126: auth Package Documentation

Introduction:

The auth package provides functionalities for encrypting passwords and generating JWT (JSON Web Tokens) for user authentication and authorization purposes. The encryption is done using the bcrypt algorithm, and JWT generation uses the jwt-go package. It's a minimalistic library meant to provide developers with a quick way to secure their applications.

Features:

  1. Password Encryption: Encrypt plain text passwords for secure storage.
  2. Password Comparison: Check if a given plain text password matches its encrypted form.
  3. JWT Generation: Issue a new JWT token with specific claims.

Dependencies:

  • github.com/dgrijalva/jwt-go: Used for JWT generation and signing.
  • golang.org/x/crypto/bcrypt: Used for encrypting and comparing passwords using bcrypt.

Functions:

  1. Encrypt(source string) (string, error):
    • Encrypts the provided plain text string using bcrypt.
    • Arguments:
      • source: The plain text string to encrypt.
    • Returns:
      • Encrypted string.
      • Error (if any).
  2. Compare(hashedPassword, password string) error:
    • Compares an encrypted password string with a plain text password.
    • Arguments:
      • hashedPassword: The encrypted password.
      • password: The plain text password to compare.
    • Returns:
      • Error if the two passwords don't match or any other issue arises.

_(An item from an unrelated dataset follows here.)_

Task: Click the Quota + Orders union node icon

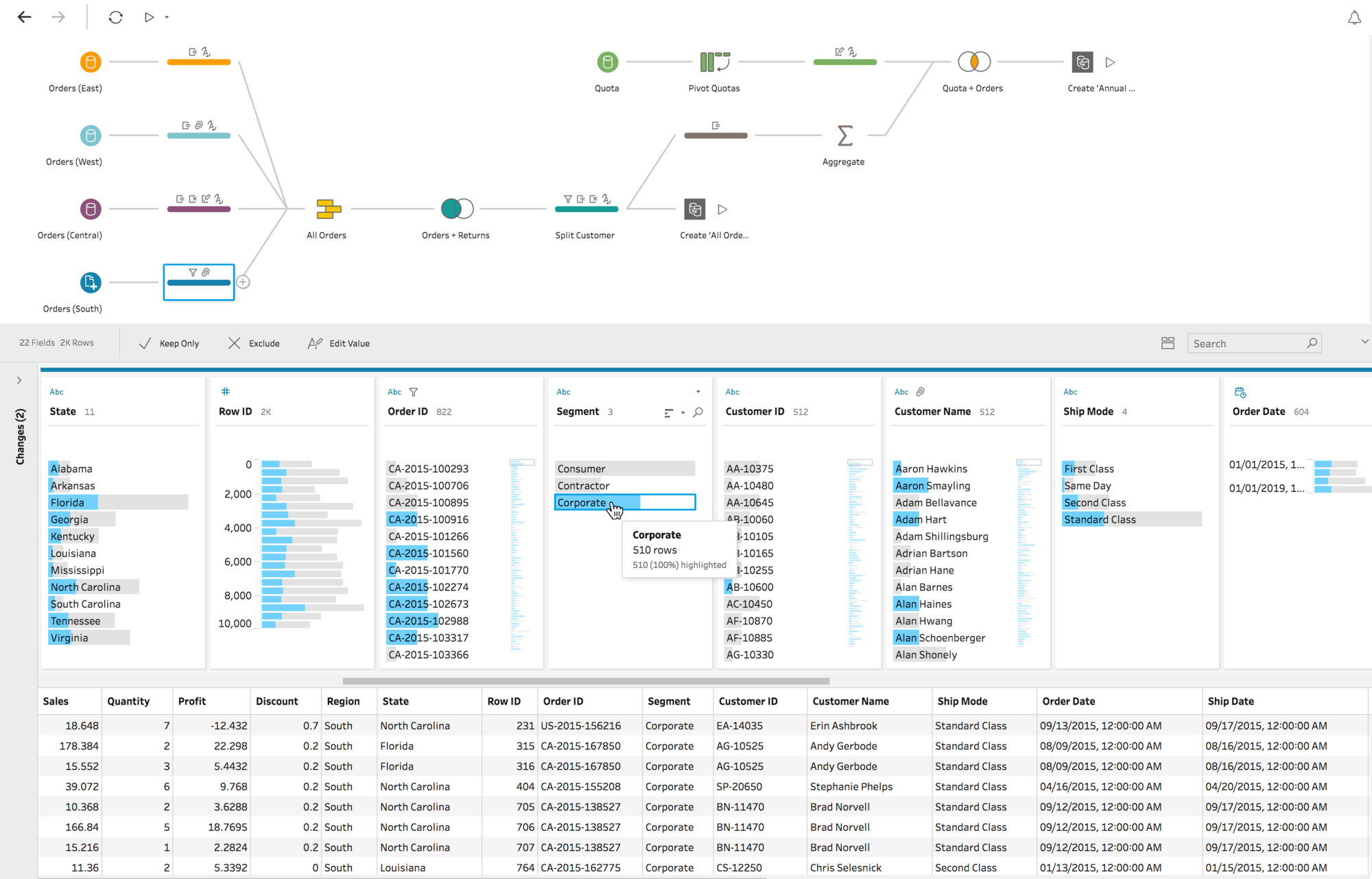Action: (972, 62)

Otherwise, nil.
  3. Sign(secretID, secretKey, iss, aud string) string:
    • Issues a new JWT token with specified claims.
    • Arguments:
      • secretID: The Key ID for JWT.
      • secretKey: The secret key used for signing the JWT.
      • iss: Issuer of the JWT.
      • aud: Audience for which the JWT is intended.
    • Returns:
      • JWT string.

Usage Example:

Password Encryption & Comparison:

password := "mySecurePassword"

// Encrypt the password
hashedPassword, err := auth.Encrypt(password)
if err != nil {
    log.Fatalf("Error encrypting password: %v", err)
}

// Compare encrypted password with the plain one
err = auth.Compare(hashedPassword, password)
if err != nil {
    log.Fatalf("Passwords do not match or error occurred: %v", err)
}

JWT Token Generation:

secretID := "mySecretID"
secretKey := "mySuperSecretKey"
issuer := "myApp"
audience := "user123"

// Generate JWT
token := auth.Sign(secretID, secretKey, issuer, audience)
fmt.Println("Generated JWT:", token)

Conclusion:

This package is a foundational building block for developers to integrate robust authentication and authorization mechanisms into their Golang applications. Always ensure to keep your secretKey confidential and periodically rotate it for enhanced security.